Le Maroc vit-il une révolution de velours ? Promis à une transition
pacifiée depuis la modification de la Constitution en juillet dernier,
le royaume a vécu dimanche un épisode sans précédent. Condamné à vivre
dans l’ombre du palais royal, le Premier ministre marocain, Abdelilah
Benkirane, pourtant qualifié d’"islamiste de Sa Majesté", a osé remettre
en cause le Makhzen, autrement dit le cabinet occulte du roi. Au cours
d’un rassemblement de son parti, le Parti de la justice et du
développement (PJD), organisé dimanche à Rabat, le chef du gouvernement
marocain a dénoncé l’existence au sein de l’État de "bastions de
contrôle sous la domination de personnes dépourvues de titres
politique", rapporte Reuters. Puis il a lancé : "Le Printemps arabe
n’est pas encore terminé.
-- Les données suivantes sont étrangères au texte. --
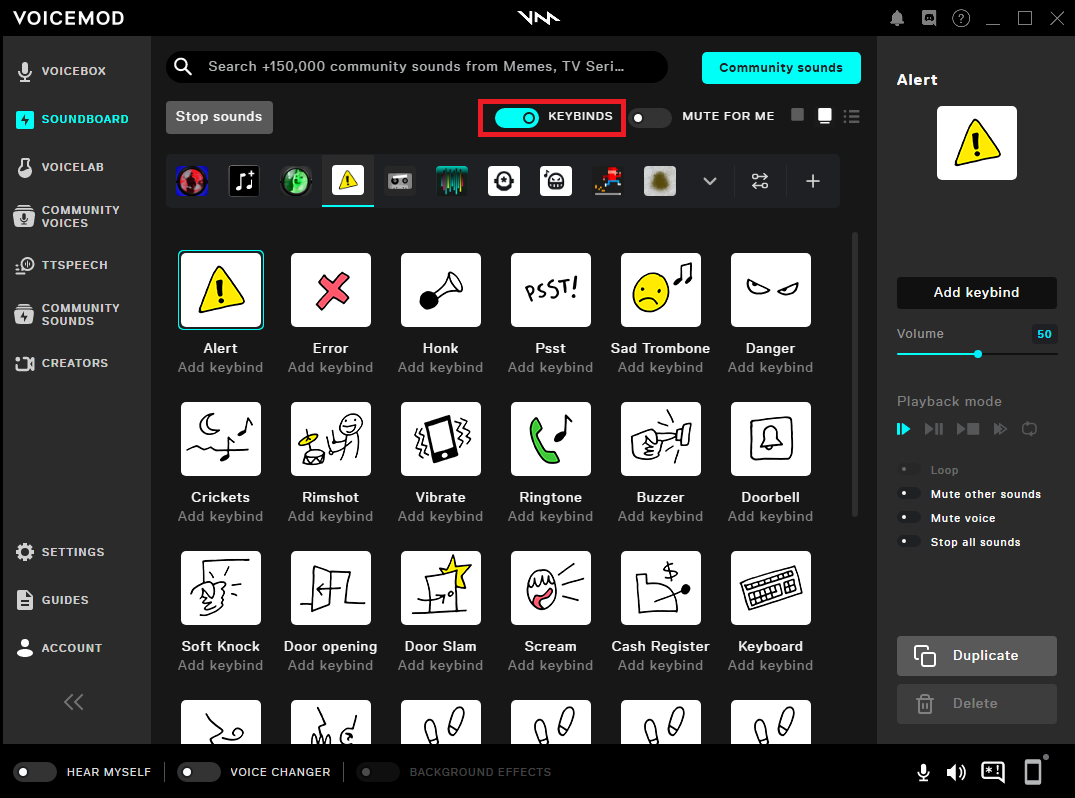This screenshot has height=798, width=1075.
Task: Click the microphone icon in bottom bar
Action: [x=924, y=772]

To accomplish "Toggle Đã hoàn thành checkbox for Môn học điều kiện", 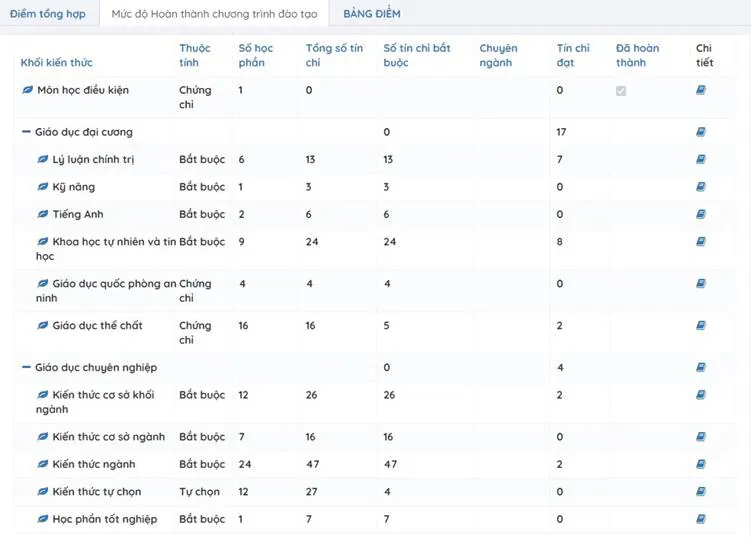I will (x=621, y=91).
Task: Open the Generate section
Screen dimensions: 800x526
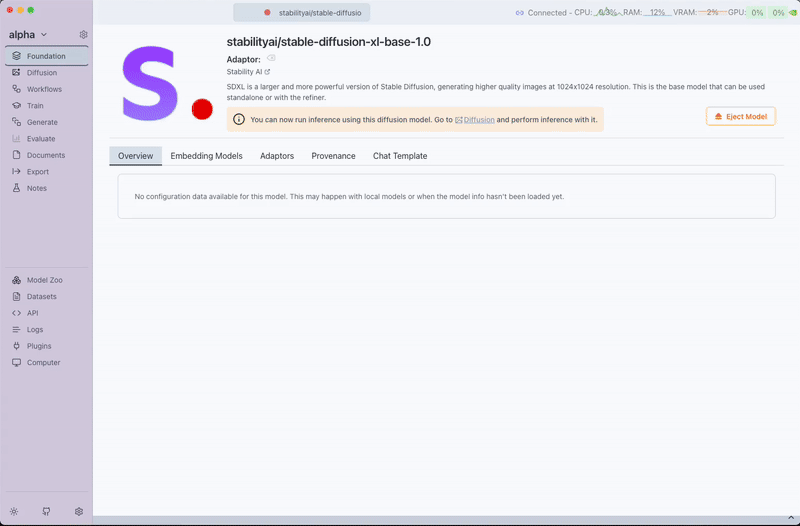Action: [42, 122]
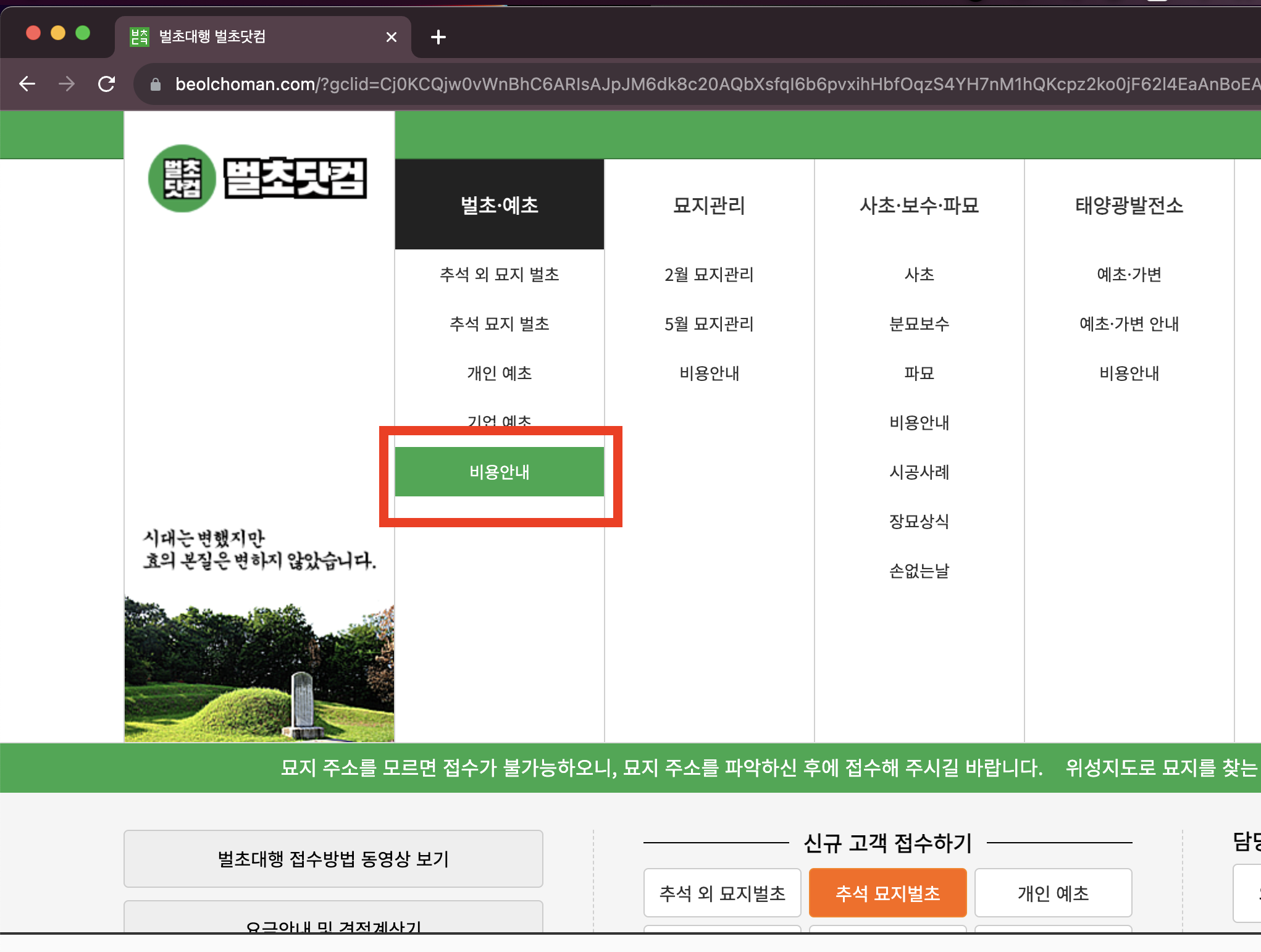Open the 묘지관리 menu

point(709,205)
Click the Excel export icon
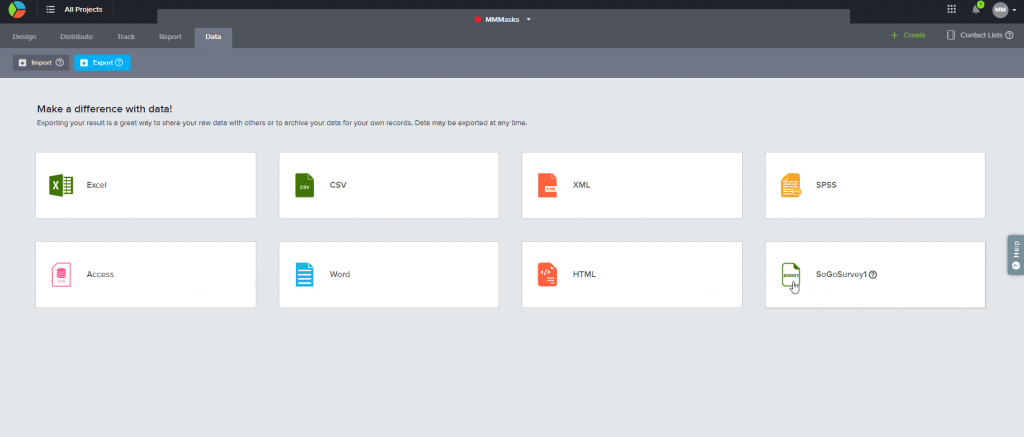1024x437 pixels. 62,185
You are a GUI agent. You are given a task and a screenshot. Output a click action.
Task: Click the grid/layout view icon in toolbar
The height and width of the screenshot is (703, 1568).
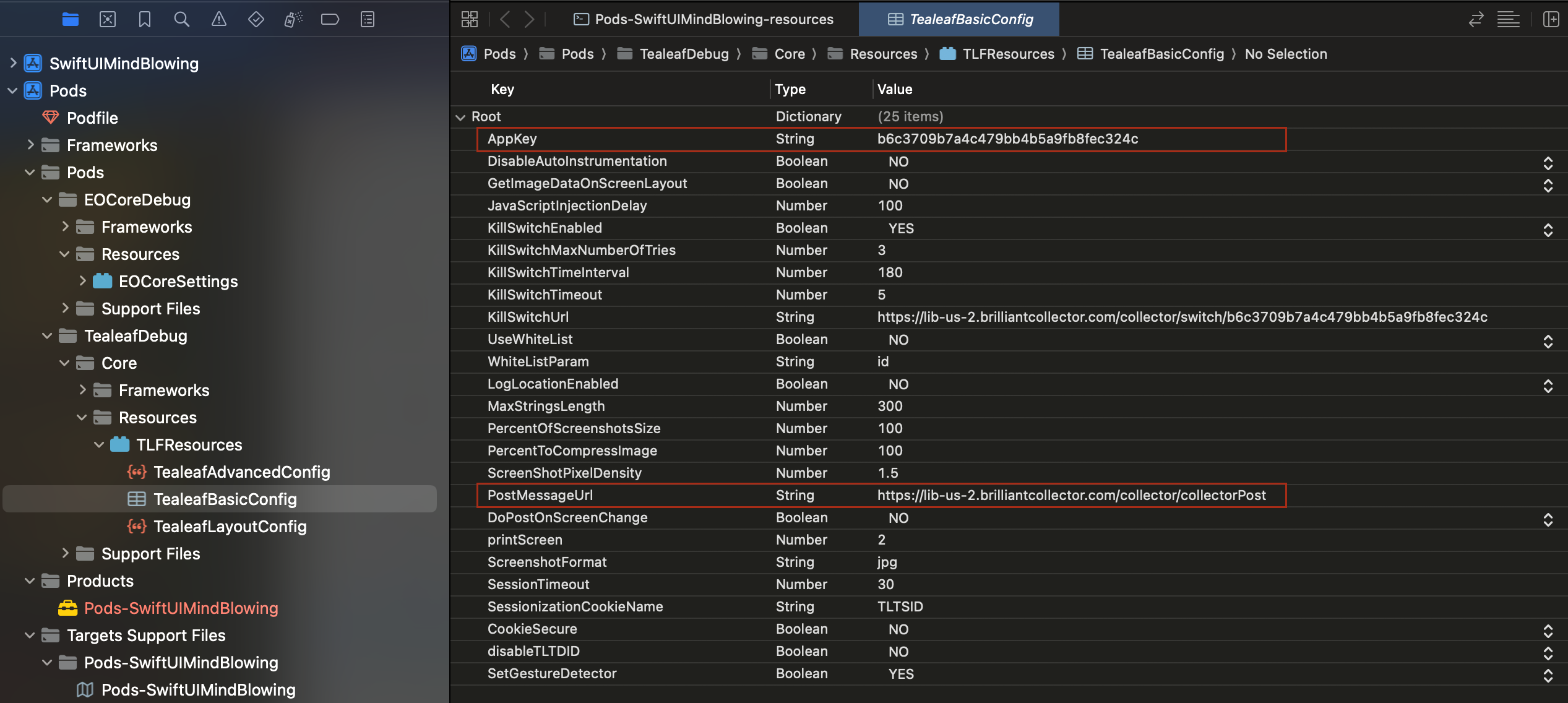tap(470, 18)
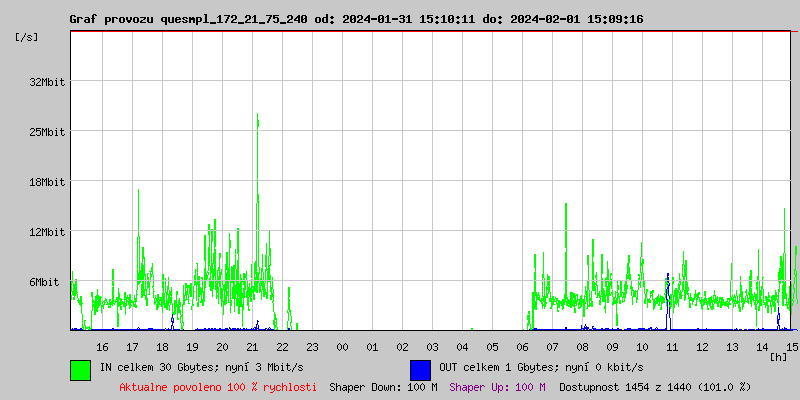Select hour 00 on the time axis
The height and width of the screenshot is (400, 800).
342,346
Il est encore là et pourrait bien revenir." Du
jamais-vu sous la monarchie.
Face à la polémique suscitée par ces propos, le Premier ministre est
revenu sur ses déclarations, affirmant à Reuters que ses paroles avaient
été "sorties de leur contexte". "Abdelilah Benkirane a déjà émis à
plusieurs reprises de telles critiques à l’encontre du cabinet royal",
note Zineb el-Rhazoui, journaliste et militante du Mouvement
démocratique et civil du 20 février. "Mais c’est la première fois qu’il
le fait en tant que Premier ministre." "Ces déclarations correspondent
aux revendications émises dans la rue par les manifestants du Printemps
marocain", renchérit Pierre Vermeren, historien du Maghreb contemporain à
l’université Paris-I. Provisoirement écartés après les émeutes de
février 2011, les proches de Mohammed VI, qui bénéficient d’un titre
officiel de conseillers, sont revenus aux affaires après l’adoption
d’une nouvelle Constitution.
À l’issue des élections législatives anticipées de novembre, ils ont
conservé leur mainmise sur les ministères-clés de l’Intérieur, de
l’Armée et de la Police. Surtout, ils sont restés en charge des affaires
économiques du royaume. Pendant ce temps, les grands vainqueurs du
scrutin, les islamistes du PJD, n’ont obtenu que 12 ministères sur 30,
dont ceux de la Justice et des Affaires étrangères. Pourtant, lors de la
première visite du nouveau chef du gouvernement espagnol Mariano Rajoy
au Maroc en janvier, ce n’est pas le chef de la diplomatie marocaine,
mais un conseiller royal en charge des Affaires étrangères, qui l’a
accueilli.
Pire, alors que la nouvelle Constitution autorisait enfin le Premier
ministre à nommer lui-même d’importants postes de responsables
régionaux, Abdelilah Benkirane s’est effacé en faveur du roi. "On sait
très bien que le gouvernement au Maroc ne possède qu’un rôle tout à fait
secondaire par rapport au palais", rappelle Pierre Vermeren. Mais
c’était sans compter sur la persévérance d’Abdelilah Benkirane. Élu sur
le thème fédérateur de la lutte contre la corruption, celui qui est
connu pour ne pas avoir sa langue dans sa poche s’est mis en tête de
dénoncer les privilèges accordés aux proches de Mohammed VI. Une mission
dans laquelle avaient échoué tous ses prédécesseurs socialistes.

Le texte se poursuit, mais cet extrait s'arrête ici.